Over the years, QuicKeys has earned a well-deserved reputation as the premier macro utility for the Mac. Although limitations in the Mac’s system software made for a rocky transition to OS X, subsequent updates remedied many of the program’s deficiencies. QuicKeys X3 further refines the interface and adds new ways to program, organize, and invoke shortcuts, but its high price may discourage casual users.
QuicKeys’ redesigned Editor shows your scoped applications (programs to which you have assigned macros) on the left and a directory of shortcuts on the right. For the first time, you can edit a macro’s triggers—the actions or events that initiate a shortcut—in the Editor, without opening the shortcut. Checkboxes let you temporarily disable shortcuts without deleting them, which is handy if you’re experimenting with different versions of the same shortcut.
QuicKeys X3’s Shortcut Editing window is also improved (See screenshot). You can drag-and-drop steps between shortcuts, and you can hide or show a step’s details in a jiffy, a useful option when you’re working on multi-step shortcuts. Tabbed Inspector windows let you view and edit information about a selected step.

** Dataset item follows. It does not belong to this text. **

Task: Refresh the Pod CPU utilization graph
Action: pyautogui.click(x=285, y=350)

In addition to scopes, which specify in which applications a given shortcut is active, QuicKeys X3 supports subscopes that let you create unique sets of shortcuts that work in different parts of an application. For example, you can assign the same key combination to print color copies of your document in Microsoft Word’s Print dialog and to change selected text to red and bold in the main document window.
Veteran QuicKeys users know that many things, like an unpredicted window placement, can derail even the most thoughtfully planned shortcut. If an application window is hidden or a button isn’t ready, a shortcut may fail or have unforeseen consequences. To avoid problems, QuicKeys X3’s Decision shortcut lets you test for conditions—verify that a button is enabled, say—before proceeding with the next step in a multi-step shortcut. Another new option lets you jump to a specific step if the current step fails or succeeds.

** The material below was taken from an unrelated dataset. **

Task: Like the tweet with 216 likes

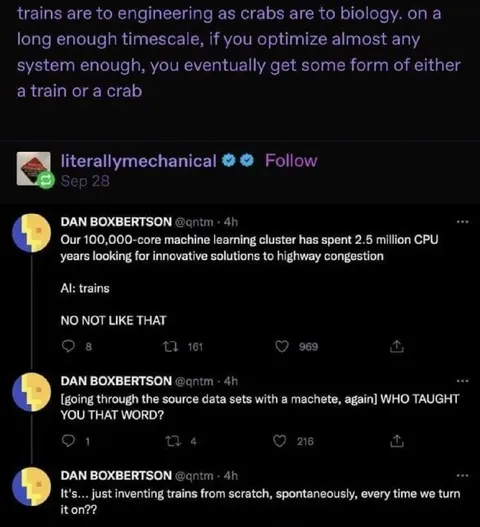Action: [280, 441]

QuicKeys X3 also brings back variables, a staple from pre-OS X versions of QuicKeys. You can use variables to store text and numbers, test them to change the sequencing of a running shortcut, or type a variable’s contents into a document. However, if you’re accustomed to working with variable expressions in traditional programming languages, QuicKeys’ variable dialog boxes may seem cumbersome.
Despite its improved interface and beefed-up programming tools, you’ll still have to work hard to make QuicKeys X3 do your bidding. Fortunately, the expanded manual includes more tutorials and how-tos than before.
Macworld’s Buying Advice
QuicKeys is more accessible to non-programmers than AppleScript and it’s more capable than Script Software’s
iKey ($30). If you can afford the high cost and time investment, QuicKeys is an excellent way to reduce the drudgery of repetitive tasks.
QuicKeys X3’s Shortcut Editor makes it easy to see what any step does at a glance.